Based on the portfolio with great potential, BioCity has built a young, energetic, and competent BD team. As the leader of this team, I am excited to work side by side with my team members and help guide their professional development process. I have all the confidence that the team will blossom into a strong group of BD professionals in a relatively short period of time. The team's development will play an important role in the short-term partnering activities as well as the long-term growth phase of the company.
About Dr. Kaan Certel
Dr. Kaan Certel has over 20 years of academic and industry experience. He is a globally recognized business development expert, also he is a cancer biologist with a deep understanding of genetics, cell biology, and immunology.
Recently, Kaan has been appointed as the Chief Business Officer of Biocity Biopharmaceutics. In this role, he is responsible of leading the company's global BD activities, and supporting strategic management affairs. Before joining BioCity, he was the Global Head of Oncology External Innovation, Sanofi Partnering, where he led a team of senior level professionals to identify and assess potential in-licensing and collaboration opportunities.
His previous R&D experience includes small molecule discovery at X-Chem Pharmaceuticals and antibody discovery at X-Body Biosciences, which is now a part of Bristol Myer Squibb. His expertise expands multiple therapeutic areas such as oncology, immune-oncology, and autoimmune diseases.
Kaan received his Ph.D. degree in Genetics from the University of Iowa and had his postdoctoral training in the Koch Institute for Integrative Cancer Research at MIT.
About BioCity
Founded in December 2017, BioCity is a clinical-stage biopharmaceutical company committed to developing novel and highly differentiated, modality-independent therapeutics for cancer and autoimmune disorders including chronic kidney diseases (CKD).

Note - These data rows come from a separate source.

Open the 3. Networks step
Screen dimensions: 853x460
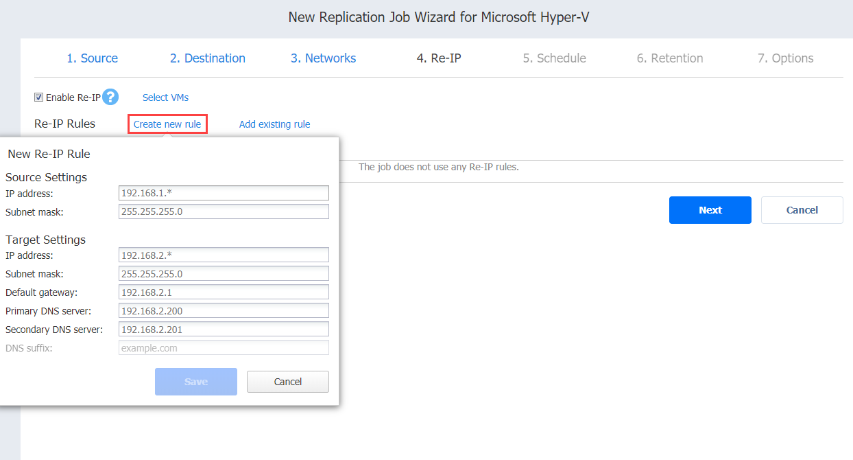coord(323,58)
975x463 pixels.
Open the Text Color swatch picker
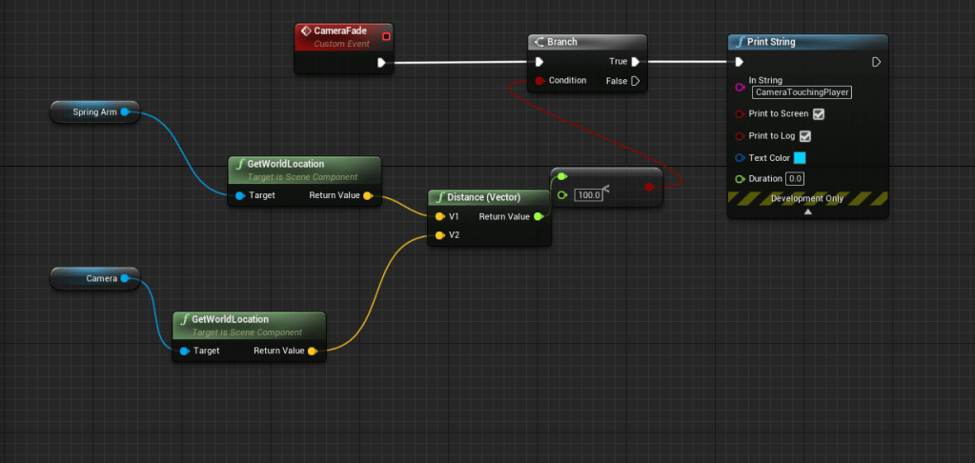800,158
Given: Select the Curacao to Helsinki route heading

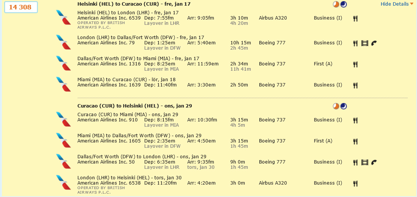Looking at the screenshot, I should click(135, 106).
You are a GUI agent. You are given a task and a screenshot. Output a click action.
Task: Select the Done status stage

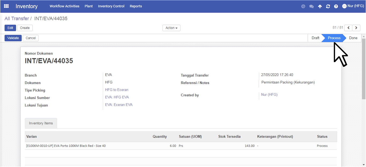[353, 38]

The company has established a pipeline of more than 10 innovative drug candidates based on diversified modalities including small molecules, monoclonal and bispecific antibodies, as well as antibody-drug conjugates (ADCs).
Currently, BioCity Biopharma has 6 oncology assets in Phase 1 development, including the first-in-Class CDH3-targeting ADC, agents targeting the DNA damage response (DDR) pathway via a WEE1 and an ATR inhibitor, and agents targeting the immune system including a T cell engager (CD3/EGFR BsAb), an immune checkpoint inhibitor (TIM-3 mAb), and a T cell activator (4-1BB mAb). In addition, an endothelin A (ETA)-receptor selective antagonist for CKD is in phase 2 randomized trial.